Tip of the Iceberg

Was the Abbot Cancellation an Isolated Incident? Or the Tip of an Ugly Iceberg?


MIT would like its alumni, and the rest of the world, to believe that the cancellation of Dr. Dorian Abbot’s Carlson Lecture was an isolated incident. Because the truth is something uglier.


In the last few years there have been two visible, egregious incidents of cultural cancellation at MIT.


  •  In 2020, Father Daniel Maloney was removed as the MIT Chaplain, at the behest of members of the MIT administration. Father Maloney’s sin was that he sent a pastoral email to Catholic students at MIT early in the wake of the George Floyd killing suggesting that Catholics avoid rushing to judgement about the role racism might have played in his murder.

  • In 2021, Professor Dorian Abbot of the University of Chicago had his scholarly presentation cancelled at the prestigious, MIT-sponsored Carlson Lecture. Dr. Abbot’s appearance was cancelled because two months previously he had co-authored an editorial advocating that university hiring be based on merit, fairness and equal treatment of candidates.

Evidence suggests that these were not isolated, unrepresentative examples of speech suppression and viewpoint intolerance at MIT. Rather, these incidents were just visible signs of an encroaching climate that supports suppression of the speech of disfavored viewpoints and identity groups. These visible incidents of speech suppression can only happen in a culture in which viewpoint and speech suppression is tolerated generally. When a visible incident of speech suppression occurs in such a culture, then the rest of the community reacts defensively by engaging in broad self-censorship to avoid being the next cancellation victim.


There is a wide range of evidence that the speech suppression culture at MIT has driven a large portion of the community to engage in self-censorship.


  • MIT consistently ranks at or below the midpoint of over 200 four-year colleges in campus openness to free speech in annual surveys by FIRE. MIT ranks below the midpoint of STEM focused universities. The FIRE annual reports cover both administration policies and perceptions by undergraduate students.

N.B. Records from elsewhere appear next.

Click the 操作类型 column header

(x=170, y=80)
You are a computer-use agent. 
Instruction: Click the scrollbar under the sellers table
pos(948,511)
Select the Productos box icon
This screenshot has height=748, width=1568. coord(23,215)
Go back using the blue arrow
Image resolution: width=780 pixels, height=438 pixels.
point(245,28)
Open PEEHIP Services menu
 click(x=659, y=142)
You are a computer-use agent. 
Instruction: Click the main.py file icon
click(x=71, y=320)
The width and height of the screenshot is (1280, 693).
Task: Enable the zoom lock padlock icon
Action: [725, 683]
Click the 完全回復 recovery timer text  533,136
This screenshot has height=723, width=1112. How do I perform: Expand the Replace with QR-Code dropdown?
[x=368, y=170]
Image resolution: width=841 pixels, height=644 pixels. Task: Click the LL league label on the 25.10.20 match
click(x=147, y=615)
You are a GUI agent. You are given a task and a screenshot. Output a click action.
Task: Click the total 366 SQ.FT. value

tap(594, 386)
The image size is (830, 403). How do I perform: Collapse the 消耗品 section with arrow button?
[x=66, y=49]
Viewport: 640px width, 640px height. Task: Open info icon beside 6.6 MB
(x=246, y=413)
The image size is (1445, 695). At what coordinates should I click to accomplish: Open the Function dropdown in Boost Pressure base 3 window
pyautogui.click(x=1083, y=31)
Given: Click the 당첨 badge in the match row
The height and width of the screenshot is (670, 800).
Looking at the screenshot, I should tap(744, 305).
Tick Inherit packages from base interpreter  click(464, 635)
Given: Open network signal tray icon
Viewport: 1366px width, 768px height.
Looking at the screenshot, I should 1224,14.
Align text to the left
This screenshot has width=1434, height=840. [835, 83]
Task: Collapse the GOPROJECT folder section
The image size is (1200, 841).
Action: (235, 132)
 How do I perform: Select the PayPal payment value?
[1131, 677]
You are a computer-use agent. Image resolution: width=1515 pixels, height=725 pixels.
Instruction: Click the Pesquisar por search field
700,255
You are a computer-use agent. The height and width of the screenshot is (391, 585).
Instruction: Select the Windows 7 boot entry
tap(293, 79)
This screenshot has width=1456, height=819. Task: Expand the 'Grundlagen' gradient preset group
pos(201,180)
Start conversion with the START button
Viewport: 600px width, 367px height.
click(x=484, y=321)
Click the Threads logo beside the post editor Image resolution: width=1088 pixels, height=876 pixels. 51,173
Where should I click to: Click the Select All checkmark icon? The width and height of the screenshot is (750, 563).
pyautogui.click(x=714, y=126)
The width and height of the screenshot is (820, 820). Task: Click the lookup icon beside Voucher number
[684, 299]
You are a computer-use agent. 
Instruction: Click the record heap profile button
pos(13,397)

  • An anonymous survey of the MIT faculty after the Abbot Cancellation indicated that over half of the faculty answered Yes to the question, "Do you feel on an everyday basis that your voice, or the voices of your colleagues are constrained at MIT?"  Almost 80% of the faculty answered Yes to the question  "Are you worried given the current atmosphere in society that your voice or your colleagues' voices are increasingly in jeopardy?" In a focused study of MIT by FIRE in 2022, which covered faculty, graduate students and undergraduates:
    • 40% of faculty reported that they were more or much more likely to self-censor on campus compared to two years earlier (i.e., before the Abbot Cancellation)
    • 48% of students expressed that they were uncomfortable expressing views on a controversial political topic in common campus space.

  • In the wake of the Abbot Cancellation, over 150 members of the MIT faculty felt compelled to write an open letter to the MIT administration complaining about the lack of support for free speech by the administration and urging the Institute to adopt the Chicago Principles.


MIT has built formal institutional mechanisms aimed at controlling speech, and which have been weaponized for speech and viewpoint suppression on other college campuses.


  • A system for anonymous reporting of speech which someone finds offensive, biased, or harmful; the reports not only trigger an administrative investigatory and discipline process, but they create a permanent record in employee or student files.

  • Bias response team and related administrative processes for investigating and punishing freely expressed viewpoints, not just actual discriminatory or harassing actions.

  • Compelled speech programs which require obeisance to specific political or ideological viewpoints and which punish intellectual disagreement, in the form of DEI statements required for applicants for faculty positions. The requirements for these compelled speech statements were only recently ended by MIT.

The Abbot Cancellation was not an isolated incident. These signs indicate that MIT has strong mechanisms to suppress selective speech and viewpoints, and an administration that will wield them. In response, a significant part of the MIT community has reacted by practicing self-censorship in the classroom and around the campus. Many members of the MIT community are no longer comfortable expressing themselves freely and openly. People do not consider themselves free to speak their minds.